# Tunnel Portals for the Redwood Creek and Tallulah Ridge RR



## rsmproductions (Jan 5, 2008)

Had some fun scratch building some tunnel portals for the tunnel that will be going under Tallulah Ridge. I started with a pattern after researching dimensions, etc here on MLS. After working through what material I was going to use I happened upon the article in the Dec 2012 GR - "Build a weather-resistant retaining wall" by David kaluta. He talks about using a tile product found at Lowes for retaining walls. After reading the article I figured this might look nice on the tunnel portal as well. So, I found the product at one of our local Lowes and bought a couple of sheets as well as the mouldings that went with it. Here are some pictures of my work...I hope you enjoy. I just need to get a few more moulding pieces to finish the second portal.

Richard

Solistone White Natural Stone Wall Tile found at Lowes










The matching moulding pieces used for the top of the portal...I used Hardiboard for the backing material.

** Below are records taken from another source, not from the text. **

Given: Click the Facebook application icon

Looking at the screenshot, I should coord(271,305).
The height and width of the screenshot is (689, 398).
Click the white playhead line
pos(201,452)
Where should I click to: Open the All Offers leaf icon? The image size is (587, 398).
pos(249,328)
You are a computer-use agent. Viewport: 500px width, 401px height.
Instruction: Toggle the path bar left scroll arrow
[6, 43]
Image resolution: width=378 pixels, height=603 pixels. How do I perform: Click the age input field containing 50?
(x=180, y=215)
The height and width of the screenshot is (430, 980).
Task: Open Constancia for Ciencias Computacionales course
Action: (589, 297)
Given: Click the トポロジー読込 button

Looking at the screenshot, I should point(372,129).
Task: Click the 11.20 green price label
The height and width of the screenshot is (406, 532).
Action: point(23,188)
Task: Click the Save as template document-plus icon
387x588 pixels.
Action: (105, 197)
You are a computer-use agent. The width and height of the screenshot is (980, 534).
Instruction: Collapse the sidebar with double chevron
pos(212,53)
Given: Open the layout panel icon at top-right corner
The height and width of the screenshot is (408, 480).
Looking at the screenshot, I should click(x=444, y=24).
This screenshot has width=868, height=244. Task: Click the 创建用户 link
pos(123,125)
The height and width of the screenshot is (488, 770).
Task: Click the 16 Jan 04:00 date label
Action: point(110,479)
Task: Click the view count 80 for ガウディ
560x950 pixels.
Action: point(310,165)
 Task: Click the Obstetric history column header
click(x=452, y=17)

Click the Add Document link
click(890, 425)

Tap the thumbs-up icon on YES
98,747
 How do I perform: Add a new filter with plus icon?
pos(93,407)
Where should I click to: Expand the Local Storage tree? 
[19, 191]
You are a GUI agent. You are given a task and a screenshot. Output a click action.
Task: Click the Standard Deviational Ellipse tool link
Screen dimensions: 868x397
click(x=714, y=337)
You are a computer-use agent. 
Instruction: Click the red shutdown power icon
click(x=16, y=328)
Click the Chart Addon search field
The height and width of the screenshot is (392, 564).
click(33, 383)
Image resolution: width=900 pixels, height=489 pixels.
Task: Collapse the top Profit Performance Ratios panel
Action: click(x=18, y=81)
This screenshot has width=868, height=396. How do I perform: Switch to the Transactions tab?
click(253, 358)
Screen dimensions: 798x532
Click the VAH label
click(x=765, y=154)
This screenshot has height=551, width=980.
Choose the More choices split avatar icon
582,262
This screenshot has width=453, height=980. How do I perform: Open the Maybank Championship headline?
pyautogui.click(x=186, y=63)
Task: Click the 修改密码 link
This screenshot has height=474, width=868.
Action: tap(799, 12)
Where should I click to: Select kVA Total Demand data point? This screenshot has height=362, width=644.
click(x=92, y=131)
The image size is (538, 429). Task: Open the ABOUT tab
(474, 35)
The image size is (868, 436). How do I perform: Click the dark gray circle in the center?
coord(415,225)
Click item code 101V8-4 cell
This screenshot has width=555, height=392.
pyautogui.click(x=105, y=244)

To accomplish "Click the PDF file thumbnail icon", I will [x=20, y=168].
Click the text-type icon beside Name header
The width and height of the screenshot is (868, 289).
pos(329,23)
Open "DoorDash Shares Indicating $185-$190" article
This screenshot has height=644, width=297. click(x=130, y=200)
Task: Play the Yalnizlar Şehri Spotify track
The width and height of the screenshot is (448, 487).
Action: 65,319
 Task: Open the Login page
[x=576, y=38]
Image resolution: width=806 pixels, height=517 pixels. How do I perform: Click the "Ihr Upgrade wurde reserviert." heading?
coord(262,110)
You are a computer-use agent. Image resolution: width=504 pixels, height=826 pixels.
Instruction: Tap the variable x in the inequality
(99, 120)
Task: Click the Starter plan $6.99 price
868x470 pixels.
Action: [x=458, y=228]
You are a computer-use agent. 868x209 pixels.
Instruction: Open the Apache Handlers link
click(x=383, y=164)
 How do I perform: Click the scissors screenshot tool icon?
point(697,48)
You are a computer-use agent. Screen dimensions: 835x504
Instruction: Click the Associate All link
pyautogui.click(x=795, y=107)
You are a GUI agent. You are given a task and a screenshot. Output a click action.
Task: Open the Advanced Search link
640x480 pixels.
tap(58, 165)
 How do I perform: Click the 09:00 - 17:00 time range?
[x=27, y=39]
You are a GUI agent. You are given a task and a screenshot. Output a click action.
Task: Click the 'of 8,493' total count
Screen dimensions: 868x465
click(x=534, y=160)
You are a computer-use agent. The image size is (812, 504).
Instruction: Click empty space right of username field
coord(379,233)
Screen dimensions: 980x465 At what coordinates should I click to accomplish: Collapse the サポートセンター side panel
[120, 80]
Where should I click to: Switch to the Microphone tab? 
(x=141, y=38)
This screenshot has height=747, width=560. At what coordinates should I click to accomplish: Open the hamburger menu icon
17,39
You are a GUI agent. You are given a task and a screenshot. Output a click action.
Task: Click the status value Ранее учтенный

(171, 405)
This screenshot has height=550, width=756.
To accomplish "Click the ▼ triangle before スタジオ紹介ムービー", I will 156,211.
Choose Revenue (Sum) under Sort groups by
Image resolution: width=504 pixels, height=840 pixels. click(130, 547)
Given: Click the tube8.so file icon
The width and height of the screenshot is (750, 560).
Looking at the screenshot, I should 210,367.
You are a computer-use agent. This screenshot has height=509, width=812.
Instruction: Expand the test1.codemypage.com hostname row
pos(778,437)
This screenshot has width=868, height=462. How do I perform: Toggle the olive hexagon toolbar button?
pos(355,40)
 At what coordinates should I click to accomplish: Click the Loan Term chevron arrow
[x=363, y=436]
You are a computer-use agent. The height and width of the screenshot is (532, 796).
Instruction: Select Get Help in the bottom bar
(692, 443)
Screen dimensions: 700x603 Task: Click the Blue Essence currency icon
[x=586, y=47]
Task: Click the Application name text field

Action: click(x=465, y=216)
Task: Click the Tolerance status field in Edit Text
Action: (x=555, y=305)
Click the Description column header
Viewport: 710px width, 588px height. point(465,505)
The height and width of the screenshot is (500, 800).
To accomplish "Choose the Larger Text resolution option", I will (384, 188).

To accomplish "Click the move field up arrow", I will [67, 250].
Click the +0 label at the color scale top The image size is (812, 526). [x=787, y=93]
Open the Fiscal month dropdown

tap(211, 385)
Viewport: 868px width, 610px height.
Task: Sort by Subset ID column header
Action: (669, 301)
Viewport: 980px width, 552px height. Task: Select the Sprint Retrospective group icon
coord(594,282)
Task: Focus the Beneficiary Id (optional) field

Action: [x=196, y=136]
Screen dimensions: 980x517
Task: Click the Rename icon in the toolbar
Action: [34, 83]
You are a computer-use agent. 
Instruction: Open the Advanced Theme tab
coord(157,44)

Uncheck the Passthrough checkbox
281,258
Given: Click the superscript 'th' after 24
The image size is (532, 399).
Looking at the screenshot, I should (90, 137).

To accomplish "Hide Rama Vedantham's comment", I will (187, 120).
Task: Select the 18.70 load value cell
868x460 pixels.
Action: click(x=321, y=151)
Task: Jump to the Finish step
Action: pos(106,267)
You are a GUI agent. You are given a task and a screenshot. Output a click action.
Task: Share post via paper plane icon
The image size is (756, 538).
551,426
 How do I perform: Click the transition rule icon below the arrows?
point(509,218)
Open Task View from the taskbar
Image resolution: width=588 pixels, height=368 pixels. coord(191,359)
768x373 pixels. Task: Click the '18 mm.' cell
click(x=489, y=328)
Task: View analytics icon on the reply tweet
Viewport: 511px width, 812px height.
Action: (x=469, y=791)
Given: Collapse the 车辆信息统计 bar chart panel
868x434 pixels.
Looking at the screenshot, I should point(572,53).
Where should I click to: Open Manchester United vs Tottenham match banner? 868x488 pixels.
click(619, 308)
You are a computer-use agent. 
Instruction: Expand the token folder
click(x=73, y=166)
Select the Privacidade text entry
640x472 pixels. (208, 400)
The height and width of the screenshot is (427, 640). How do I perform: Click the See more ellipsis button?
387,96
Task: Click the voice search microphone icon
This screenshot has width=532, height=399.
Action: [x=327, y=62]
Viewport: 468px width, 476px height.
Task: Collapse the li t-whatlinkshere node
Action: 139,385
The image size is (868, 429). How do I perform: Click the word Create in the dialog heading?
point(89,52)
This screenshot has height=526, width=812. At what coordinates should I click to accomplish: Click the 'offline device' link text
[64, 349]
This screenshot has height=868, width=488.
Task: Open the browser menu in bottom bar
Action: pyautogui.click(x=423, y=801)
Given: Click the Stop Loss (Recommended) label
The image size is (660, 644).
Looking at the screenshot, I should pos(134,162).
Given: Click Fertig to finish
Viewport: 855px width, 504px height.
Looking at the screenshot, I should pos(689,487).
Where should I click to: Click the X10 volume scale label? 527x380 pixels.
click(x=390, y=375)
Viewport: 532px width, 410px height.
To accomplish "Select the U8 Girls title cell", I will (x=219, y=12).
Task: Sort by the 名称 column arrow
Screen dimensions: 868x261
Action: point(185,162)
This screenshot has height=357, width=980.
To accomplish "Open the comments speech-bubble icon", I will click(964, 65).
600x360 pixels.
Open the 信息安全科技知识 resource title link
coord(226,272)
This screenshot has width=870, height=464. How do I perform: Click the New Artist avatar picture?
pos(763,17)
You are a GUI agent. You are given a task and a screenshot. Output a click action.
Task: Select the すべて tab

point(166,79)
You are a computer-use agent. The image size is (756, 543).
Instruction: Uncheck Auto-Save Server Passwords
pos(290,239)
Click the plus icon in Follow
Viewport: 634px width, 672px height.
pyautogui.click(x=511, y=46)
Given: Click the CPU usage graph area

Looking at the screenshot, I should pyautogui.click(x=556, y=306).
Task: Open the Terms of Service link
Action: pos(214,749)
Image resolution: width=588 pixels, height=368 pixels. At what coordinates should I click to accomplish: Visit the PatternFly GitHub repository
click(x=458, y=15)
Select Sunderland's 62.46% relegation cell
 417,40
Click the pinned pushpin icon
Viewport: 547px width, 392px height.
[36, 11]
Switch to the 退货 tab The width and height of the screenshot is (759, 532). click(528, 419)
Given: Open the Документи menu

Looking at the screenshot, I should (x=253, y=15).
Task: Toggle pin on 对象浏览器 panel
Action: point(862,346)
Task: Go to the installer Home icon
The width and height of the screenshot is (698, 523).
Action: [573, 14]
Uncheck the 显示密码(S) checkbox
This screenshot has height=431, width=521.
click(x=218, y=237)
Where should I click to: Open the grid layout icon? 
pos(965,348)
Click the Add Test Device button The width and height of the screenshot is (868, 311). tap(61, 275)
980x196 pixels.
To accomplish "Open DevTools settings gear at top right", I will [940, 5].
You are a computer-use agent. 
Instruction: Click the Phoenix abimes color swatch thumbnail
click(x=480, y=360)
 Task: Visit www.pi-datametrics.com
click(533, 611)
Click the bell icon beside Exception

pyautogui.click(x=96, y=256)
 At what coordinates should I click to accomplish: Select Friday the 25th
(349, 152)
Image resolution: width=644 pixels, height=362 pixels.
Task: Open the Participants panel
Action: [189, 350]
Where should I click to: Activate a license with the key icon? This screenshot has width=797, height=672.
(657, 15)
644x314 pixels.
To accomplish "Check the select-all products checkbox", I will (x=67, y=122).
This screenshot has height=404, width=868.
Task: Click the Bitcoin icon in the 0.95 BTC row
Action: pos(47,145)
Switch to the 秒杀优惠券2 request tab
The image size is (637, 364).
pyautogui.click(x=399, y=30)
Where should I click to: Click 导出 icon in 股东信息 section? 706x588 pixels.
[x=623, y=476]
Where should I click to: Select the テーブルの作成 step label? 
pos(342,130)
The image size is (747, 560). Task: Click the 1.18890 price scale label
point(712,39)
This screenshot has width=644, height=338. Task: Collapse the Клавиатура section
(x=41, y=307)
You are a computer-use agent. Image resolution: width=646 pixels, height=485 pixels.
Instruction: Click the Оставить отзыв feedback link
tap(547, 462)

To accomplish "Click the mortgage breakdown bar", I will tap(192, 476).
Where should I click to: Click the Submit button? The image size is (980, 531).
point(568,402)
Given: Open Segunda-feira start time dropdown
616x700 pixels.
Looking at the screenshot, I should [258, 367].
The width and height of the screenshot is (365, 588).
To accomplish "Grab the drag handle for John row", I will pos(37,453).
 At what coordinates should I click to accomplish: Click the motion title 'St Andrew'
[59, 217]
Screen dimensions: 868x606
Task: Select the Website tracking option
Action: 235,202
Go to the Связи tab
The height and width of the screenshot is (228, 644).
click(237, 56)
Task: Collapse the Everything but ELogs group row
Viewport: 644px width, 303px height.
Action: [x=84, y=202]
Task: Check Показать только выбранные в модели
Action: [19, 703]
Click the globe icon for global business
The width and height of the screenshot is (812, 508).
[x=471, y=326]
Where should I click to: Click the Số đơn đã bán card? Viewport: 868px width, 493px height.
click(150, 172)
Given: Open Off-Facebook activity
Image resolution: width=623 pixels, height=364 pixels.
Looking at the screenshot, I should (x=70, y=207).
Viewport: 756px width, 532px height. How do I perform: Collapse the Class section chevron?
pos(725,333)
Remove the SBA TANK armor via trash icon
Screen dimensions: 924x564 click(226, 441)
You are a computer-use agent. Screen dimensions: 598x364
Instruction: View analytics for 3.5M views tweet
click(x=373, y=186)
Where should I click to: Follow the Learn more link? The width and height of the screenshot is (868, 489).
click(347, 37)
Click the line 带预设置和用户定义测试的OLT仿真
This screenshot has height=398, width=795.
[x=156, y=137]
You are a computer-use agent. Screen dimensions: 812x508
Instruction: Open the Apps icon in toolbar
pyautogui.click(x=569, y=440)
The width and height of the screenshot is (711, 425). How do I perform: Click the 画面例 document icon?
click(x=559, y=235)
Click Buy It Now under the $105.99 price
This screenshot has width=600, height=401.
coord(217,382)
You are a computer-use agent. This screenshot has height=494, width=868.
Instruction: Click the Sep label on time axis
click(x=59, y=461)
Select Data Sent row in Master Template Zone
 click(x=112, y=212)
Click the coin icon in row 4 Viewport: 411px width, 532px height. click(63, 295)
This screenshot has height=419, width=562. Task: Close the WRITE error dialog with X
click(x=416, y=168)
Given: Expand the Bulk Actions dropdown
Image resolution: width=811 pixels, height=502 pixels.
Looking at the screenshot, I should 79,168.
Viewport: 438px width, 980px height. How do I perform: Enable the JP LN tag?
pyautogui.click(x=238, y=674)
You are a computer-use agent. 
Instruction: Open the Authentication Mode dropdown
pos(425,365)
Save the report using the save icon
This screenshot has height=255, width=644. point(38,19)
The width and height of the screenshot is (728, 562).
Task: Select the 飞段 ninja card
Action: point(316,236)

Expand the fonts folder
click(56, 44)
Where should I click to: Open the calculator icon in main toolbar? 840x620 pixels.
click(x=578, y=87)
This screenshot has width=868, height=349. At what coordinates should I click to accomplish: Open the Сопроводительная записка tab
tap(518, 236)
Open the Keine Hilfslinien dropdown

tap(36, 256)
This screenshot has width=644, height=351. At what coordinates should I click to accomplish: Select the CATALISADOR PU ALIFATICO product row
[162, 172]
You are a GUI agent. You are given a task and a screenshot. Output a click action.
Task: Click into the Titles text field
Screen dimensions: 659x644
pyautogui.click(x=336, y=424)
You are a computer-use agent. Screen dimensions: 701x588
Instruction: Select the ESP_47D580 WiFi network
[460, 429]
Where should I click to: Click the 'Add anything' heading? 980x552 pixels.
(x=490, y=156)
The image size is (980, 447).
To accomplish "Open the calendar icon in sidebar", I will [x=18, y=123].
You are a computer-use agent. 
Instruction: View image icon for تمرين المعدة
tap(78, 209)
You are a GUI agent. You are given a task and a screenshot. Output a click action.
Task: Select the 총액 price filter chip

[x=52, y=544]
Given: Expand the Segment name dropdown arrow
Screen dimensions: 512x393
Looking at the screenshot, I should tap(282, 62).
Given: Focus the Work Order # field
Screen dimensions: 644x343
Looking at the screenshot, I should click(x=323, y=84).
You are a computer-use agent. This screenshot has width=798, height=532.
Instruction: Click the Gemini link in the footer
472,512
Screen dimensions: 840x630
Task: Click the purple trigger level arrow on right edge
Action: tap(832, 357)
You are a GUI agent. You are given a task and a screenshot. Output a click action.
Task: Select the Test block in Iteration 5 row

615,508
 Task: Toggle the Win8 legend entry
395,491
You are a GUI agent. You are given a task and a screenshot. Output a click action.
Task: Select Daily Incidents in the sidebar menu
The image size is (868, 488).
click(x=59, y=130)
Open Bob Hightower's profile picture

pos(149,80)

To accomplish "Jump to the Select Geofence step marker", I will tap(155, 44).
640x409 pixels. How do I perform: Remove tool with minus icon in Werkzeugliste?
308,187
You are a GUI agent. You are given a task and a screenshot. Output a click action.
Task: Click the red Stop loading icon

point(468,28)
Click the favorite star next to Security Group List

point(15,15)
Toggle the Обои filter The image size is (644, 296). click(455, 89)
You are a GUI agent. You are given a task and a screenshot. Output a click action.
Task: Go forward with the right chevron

I used a Dremel with the diamond blade to cut the stone...pretty easy work.










I'm using Loctite Landscape Block adhesive to glue everything together.










The finished look minus a few areas to be trimmed...will look for something weather it slightly (smoke stain in the middle, etc)


----------



## docwatsonva (Jan 2, 2008)

Richard,

That's a great looking portal. Those stone mini tiles a perfect for a scale look. Are you going to seal the backer board?

Doc


----------



## rsmproductions (Jan 5, 2008)

Thanks Doc, I like how they've turned out. I am planning on sealing the backer board...just not sure what would work the best. Any ideas?? 

Thanks,
Richard


----------



## docwatsonva (Jan 2, 2008)

When I built some culverts using blue foam and concrete for the stone patterns, I covered the back and edges with Quickrete liquid crack filler. I spread it on with a brush to form a uniform layer about 1/16 in. thick. It's held up for 3 years without any signs of peeling.

Here's a photo of the finished product.










I'm sure there are other products but I found this works pretty well.

Doc


----------



## dieseldude (Apr 21, 2009)

Great looking portal!!! Thanks for sharing. 


-Kevin.


----------



## bf2468 (Jun 24, 2013)

Great idea I'm going to try to make a stone building with the tile


----------